Il prezzo d’acquisto delle case è più scontato rispetto a quanto chiesto dai venditori: rispetto alla rilevazione precedente, si è passati, infatti, dal 9,3% al 9,7 per cento.
Pochi problemi, invece, nell’accesso al mutuo ipotecario: il 71,3% delle compravendite è stato finanziato tramite mutuo (dal 69,6% del secondo trimestre) e il rapporto fra l’entità del prestito e il valore dell’immobile è rimasto pressoché stabile (77,8%).
Infine, circa un terzo degli operatori che hanno preso parte all’indagine ha ritenuto che l’introduzione del cosiddetto Superbonus 110% abbia avuto un’influenza abbastanza o molto positiva sulla domanda potenziale nel corso dell’ultimo anno, soprattutto per le abitazioni indipendenti.

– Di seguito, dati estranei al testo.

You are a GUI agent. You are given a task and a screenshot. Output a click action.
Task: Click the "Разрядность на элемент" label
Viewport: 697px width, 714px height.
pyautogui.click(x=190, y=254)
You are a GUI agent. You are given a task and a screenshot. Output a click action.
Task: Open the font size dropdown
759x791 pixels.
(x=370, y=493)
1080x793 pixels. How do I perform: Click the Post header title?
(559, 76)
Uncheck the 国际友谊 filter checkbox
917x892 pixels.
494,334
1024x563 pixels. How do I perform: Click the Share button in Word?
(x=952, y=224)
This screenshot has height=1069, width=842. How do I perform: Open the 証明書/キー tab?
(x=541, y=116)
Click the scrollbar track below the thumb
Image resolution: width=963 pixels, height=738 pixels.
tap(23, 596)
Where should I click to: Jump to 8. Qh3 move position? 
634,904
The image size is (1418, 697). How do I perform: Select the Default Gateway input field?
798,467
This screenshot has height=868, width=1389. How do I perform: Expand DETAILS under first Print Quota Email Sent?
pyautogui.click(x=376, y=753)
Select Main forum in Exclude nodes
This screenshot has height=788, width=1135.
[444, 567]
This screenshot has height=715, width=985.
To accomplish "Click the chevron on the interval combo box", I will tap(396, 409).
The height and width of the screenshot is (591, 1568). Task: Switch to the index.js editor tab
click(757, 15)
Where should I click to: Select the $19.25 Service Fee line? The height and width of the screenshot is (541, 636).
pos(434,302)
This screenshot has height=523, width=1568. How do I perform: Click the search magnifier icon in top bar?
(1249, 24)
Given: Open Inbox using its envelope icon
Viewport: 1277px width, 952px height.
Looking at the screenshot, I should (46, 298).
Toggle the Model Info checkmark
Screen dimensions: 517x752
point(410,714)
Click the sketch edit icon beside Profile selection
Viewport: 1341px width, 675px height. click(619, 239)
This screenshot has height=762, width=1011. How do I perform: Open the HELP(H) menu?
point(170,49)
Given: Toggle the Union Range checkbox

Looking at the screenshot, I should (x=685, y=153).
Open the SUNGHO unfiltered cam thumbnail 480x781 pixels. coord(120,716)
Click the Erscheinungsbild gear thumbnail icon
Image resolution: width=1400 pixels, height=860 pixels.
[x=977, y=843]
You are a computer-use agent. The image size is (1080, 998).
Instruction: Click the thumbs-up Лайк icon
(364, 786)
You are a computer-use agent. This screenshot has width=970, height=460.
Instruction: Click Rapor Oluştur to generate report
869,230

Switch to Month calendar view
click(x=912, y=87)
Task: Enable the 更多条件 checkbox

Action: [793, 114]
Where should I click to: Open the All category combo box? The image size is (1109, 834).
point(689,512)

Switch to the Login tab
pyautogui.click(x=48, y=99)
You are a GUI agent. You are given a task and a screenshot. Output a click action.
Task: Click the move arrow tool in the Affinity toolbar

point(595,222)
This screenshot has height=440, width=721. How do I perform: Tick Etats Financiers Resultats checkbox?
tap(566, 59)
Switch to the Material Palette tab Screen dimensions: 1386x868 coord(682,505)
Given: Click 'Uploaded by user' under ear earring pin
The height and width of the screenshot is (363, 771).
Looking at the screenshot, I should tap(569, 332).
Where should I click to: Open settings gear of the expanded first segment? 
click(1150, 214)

Le prospettive per il futuro
Le attese degli agenti immobiliari rispetto al breve periodo sono migliorate, sia che si prenda in considerazione il proprio mercato di riferimento che quello nazionale. Giudizi positivi anche se si considera un orizzonte temporale biennale.
A breve i dati Omi definitivi per il III trimestre dell’anno
Per avere un riscontro più oggettivo sull’andamento del mercato del mattone nel terzo trimestre dell’anno dovremo attendere il 2 dicembre, quando l’Osservatorio del mercato immobiliare dell’Agenzia delle entrate diffonderà le Statistiche trimestrali: due pubblicazioni, una per il settore residenziale e una per quello non residenziale, che analizzano le informazioni desunte dalle note di trascrizione degli atti di compravendita, registrati presso gli uffici di Pubblicità Immobiliare, confrontandole con la banca dati del catasto edilizio urbano.